* What needs to be done *
From the entries, copy out every line in which the word "date" is found.

[Records from a data source]
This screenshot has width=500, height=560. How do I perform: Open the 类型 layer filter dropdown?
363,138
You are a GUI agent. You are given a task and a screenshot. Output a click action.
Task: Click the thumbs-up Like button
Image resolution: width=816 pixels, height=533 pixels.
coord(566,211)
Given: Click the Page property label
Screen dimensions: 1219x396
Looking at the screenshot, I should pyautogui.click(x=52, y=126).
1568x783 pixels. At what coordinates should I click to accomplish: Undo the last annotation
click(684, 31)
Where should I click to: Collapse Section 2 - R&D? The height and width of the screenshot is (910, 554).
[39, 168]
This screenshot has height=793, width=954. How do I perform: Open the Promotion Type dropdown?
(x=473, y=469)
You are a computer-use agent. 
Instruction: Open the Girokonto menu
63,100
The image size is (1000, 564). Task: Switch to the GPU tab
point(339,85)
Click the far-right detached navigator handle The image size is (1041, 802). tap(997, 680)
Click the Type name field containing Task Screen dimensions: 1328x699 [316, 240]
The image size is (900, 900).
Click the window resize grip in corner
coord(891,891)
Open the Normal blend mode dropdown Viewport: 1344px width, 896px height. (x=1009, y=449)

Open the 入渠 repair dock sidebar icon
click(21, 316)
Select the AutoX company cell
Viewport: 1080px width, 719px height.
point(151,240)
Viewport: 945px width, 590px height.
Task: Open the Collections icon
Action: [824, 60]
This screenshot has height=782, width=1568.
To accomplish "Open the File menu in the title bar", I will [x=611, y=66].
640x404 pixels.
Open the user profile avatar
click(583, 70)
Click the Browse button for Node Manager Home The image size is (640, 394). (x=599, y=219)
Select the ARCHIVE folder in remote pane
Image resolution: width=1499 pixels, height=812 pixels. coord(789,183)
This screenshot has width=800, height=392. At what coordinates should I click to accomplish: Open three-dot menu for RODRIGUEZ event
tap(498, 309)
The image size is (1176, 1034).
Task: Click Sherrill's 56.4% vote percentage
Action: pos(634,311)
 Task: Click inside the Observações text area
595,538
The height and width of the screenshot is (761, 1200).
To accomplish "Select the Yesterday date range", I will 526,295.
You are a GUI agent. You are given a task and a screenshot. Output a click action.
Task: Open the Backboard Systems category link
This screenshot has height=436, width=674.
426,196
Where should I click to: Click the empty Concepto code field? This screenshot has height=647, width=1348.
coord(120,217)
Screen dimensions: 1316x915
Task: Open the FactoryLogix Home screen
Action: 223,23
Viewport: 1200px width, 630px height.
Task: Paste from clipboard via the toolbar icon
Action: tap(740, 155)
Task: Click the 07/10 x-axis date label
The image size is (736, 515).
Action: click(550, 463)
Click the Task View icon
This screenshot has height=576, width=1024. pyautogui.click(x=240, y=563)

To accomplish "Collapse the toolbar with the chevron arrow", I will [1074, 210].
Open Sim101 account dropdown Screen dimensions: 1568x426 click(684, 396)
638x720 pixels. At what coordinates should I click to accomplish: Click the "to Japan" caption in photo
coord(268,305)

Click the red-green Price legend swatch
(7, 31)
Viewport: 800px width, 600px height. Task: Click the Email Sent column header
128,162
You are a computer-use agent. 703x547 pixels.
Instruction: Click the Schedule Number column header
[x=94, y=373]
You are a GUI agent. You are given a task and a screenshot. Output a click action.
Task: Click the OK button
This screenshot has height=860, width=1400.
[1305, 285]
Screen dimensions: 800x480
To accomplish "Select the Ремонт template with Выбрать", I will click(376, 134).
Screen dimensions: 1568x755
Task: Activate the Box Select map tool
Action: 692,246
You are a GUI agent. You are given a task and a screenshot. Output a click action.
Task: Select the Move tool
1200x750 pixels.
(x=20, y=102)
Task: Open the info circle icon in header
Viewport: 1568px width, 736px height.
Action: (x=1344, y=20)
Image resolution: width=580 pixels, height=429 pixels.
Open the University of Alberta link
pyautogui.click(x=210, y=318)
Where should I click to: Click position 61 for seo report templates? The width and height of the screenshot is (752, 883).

* Solution for this problem *
To accomplish "Select the Yesterday date range", I will 526,295.
Task: Click the 07/10 x-axis date label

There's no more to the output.